:: Aim of the exercise ::
All lines from the one that mentions "Instruction: Click the" through the last of the entries below must be copied exactly, with both ends kept.

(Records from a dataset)
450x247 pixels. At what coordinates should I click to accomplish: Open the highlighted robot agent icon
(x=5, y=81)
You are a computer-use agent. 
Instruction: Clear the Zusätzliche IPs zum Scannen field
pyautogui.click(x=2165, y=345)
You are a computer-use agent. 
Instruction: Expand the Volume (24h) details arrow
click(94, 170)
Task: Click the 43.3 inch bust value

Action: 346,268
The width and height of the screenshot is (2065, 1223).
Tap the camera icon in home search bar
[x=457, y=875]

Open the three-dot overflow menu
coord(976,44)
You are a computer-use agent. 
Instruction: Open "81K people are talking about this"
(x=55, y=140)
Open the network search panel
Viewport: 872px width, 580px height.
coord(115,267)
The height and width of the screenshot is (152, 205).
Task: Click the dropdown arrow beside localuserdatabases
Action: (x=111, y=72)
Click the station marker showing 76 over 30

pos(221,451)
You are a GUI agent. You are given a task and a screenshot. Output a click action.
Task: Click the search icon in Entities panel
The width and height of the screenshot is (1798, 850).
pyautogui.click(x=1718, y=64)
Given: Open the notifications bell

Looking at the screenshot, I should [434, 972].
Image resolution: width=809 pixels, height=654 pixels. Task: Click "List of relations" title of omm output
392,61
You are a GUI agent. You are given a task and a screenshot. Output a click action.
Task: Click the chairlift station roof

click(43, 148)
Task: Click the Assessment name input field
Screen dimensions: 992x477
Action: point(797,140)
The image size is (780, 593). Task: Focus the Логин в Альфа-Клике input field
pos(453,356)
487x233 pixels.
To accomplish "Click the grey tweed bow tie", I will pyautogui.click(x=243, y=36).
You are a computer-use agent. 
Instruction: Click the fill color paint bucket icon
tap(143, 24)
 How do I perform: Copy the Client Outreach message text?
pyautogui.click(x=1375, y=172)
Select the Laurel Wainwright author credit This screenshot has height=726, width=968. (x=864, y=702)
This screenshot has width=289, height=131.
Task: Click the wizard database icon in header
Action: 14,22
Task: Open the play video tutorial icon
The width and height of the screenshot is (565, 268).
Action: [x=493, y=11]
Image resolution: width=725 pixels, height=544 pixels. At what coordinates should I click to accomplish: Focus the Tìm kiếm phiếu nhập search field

:: Solution ::
Instruction: Click the fill color paint bucket icon
tap(143, 24)
 How do I perform: Copy the Client Outreach message text?
pyautogui.click(x=1375, y=172)
Select the Laurel Wainwright author credit This screenshot has height=726, width=968. (x=864, y=702)
This screenshot has width=289, height=131.
Task: Click the wizard database icon in header
Action: 14,22
Task: Open the play video tutorial icon
The width and height of the screenshot is (565, 268).
Action: [x=493, y=11]
Image resolution: width=725 pixels, height=544 pixels. At what coordinates should I click to accomplish: Focus the Tìm kiếm phiếu nhập search field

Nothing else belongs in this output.